Government Opens Border Wildlife Refuge To Motorcycles, ATVs

June 01, 2011

A southern Arizona wildlife refuge will open some of its historic trails to motorcycles and All-terrain vehicles this summer, a decision that conservationists say will further degrade old areas better left alone.

Sport utilities and four-wheel drive trucks are already allowed on certain trails within the Cabeza Prieta National Wildlife Refuge. Now, officials have opened those trails up to off-road motorcycles and ATVs.

Refuge manager, Sid Slone, says he had no choice. That he couldn't discriminate against motorcycles.

"It's people who've come to me who basically already have been out in the refuge in their pickup trucks. Who enjoy the refuge. And they want to experience it in their open-aired ATV vehicle," Slone said.

Three trails will open up. Among them, El Camino del Diablo, an ancient Native American trail used by the Spanish conquerors as a shortcut across the desert to California.

Ecologist and Southern Arizona Democrat Daniel Patterson anticipates chaos. He says the illegal pathways beaten down by cross-border smugglers that cobweb the refuge will only tempt dirt bikes and ATVs.
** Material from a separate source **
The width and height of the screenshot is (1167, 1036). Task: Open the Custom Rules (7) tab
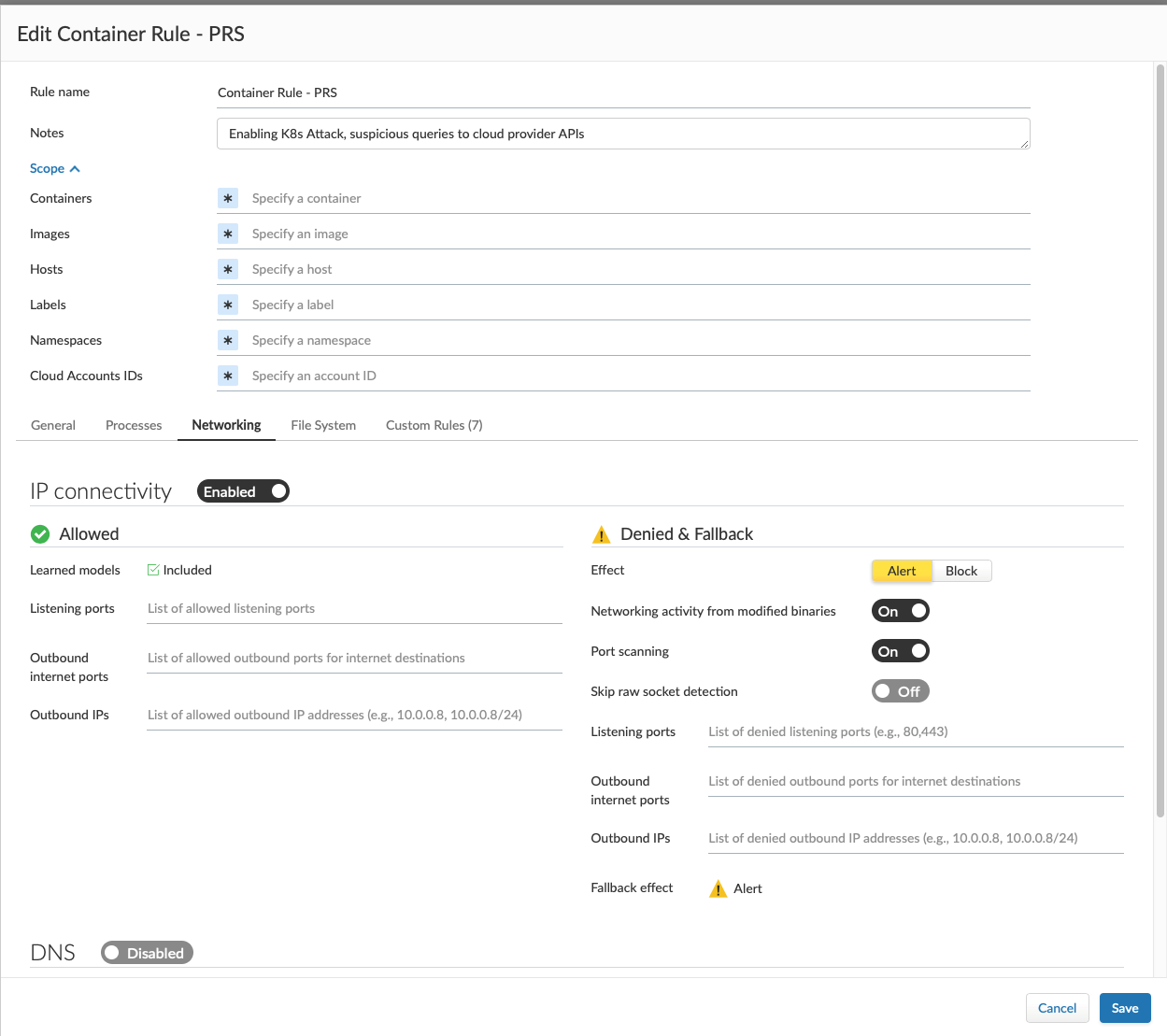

"It's going to be very easy and somewhat encouraged for off-road vehicles to use those routes which is both going to confuse the Border Patrol they could also run into safety problems with smugglers out there," Patterson said.

Slone, the refuge manager, said trails like Camino del Diablo have changed.

"Now it's being used on a regular basis by Border Patrol agents out there, in some cases being dragged so the road really doesn't have the same character it had a number of years ago."

He said he's only opening the area up for one year and if people do break the off-trail restrictions, he'll close it down to the new traffic.